Nowhere was this clustering greater than in the Latin Quarter. The map on the left shows the addresses of individuals from Vietnam, China, and Latin America who were surveyed by the Parisian police prefecture for their political activism between 1925 and 1927, revealing this heavy concentration in the surroundings of the Sorbonne and the Left Bank. What today has become a theme park for tourists, an increasing number of whom also hails from Asia and Latin America, was then still a genuine space for intellectual encounters and exchanges. The concentration of anti-imperial political activism in this neighborhood obviously testifies to the importance of students in these movements. The vast majority of anticolonialists in interwar Paris, moreover, were young men in their twenties. They thus shared not only the same space in Paris, but also distinct characteristics in terms of generational cohort and gender.

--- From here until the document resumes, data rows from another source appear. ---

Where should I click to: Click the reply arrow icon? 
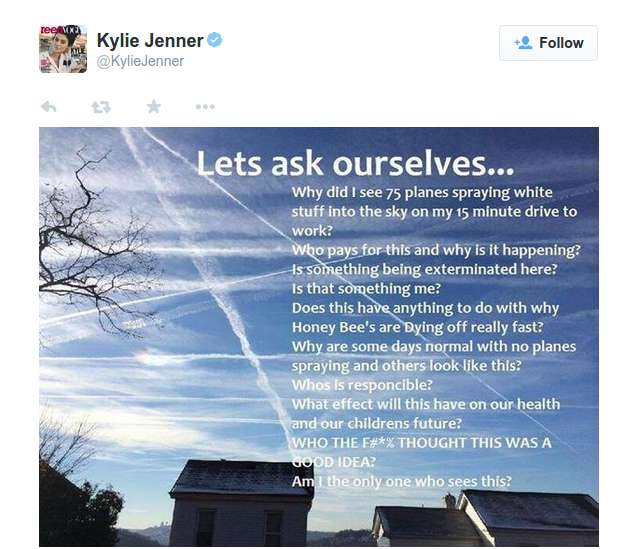(49, 107)
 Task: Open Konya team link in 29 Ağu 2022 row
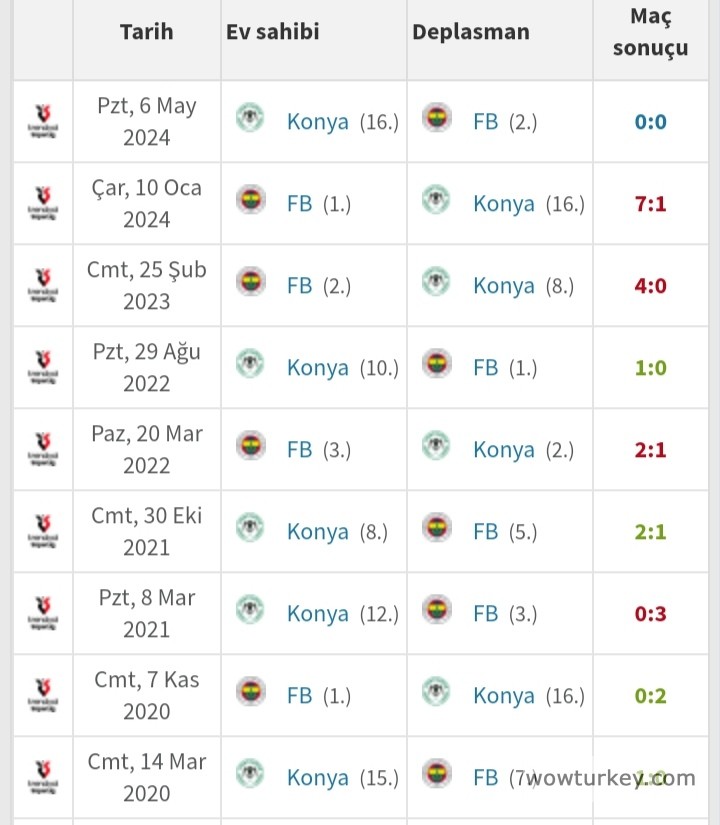(318, 368)
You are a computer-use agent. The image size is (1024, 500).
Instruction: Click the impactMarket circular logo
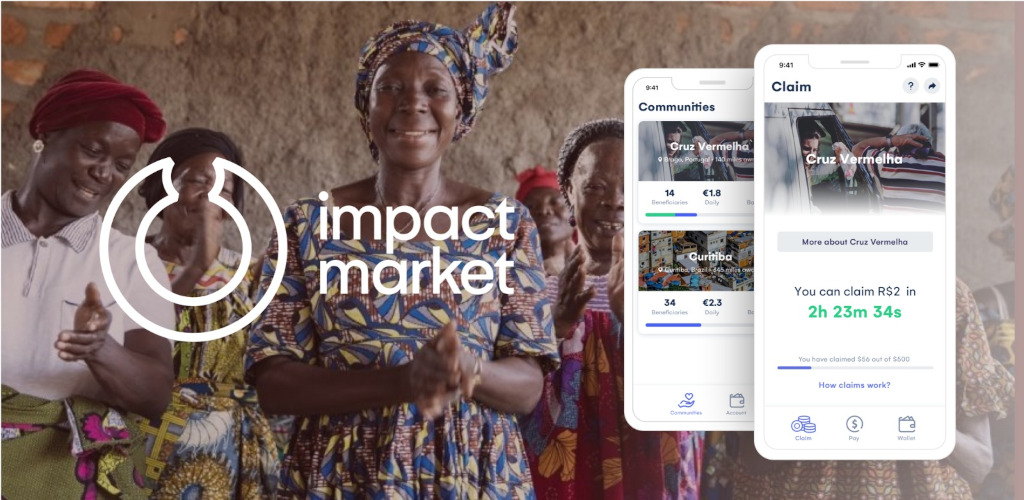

Rather than roaming the streets for one day during a stopover of an all-European tour, students and workers from French colonies stayed in Paris for an average of three years, before returning to their countries of origin. But new arrivals usually replaced those who left the city, often moving into the very apartments the returnees had just vacated. A steady back-and-forth movement between the metropole and specific places overseas emerged, sustained by the network formation that is typical of migratory processes in general. Letters written by Vietnamese students and intercepted by French police show that those based in Paris provided Vietnam-based relatives, friends, and fellow students with the information, the connections, and the money they needed in order to embark for France. The process also guaranteed that certain Parisian addresses would remain Vietnamese, Chinese, or Algerian throughout the interwar years, even though they hosted a succession of migrants.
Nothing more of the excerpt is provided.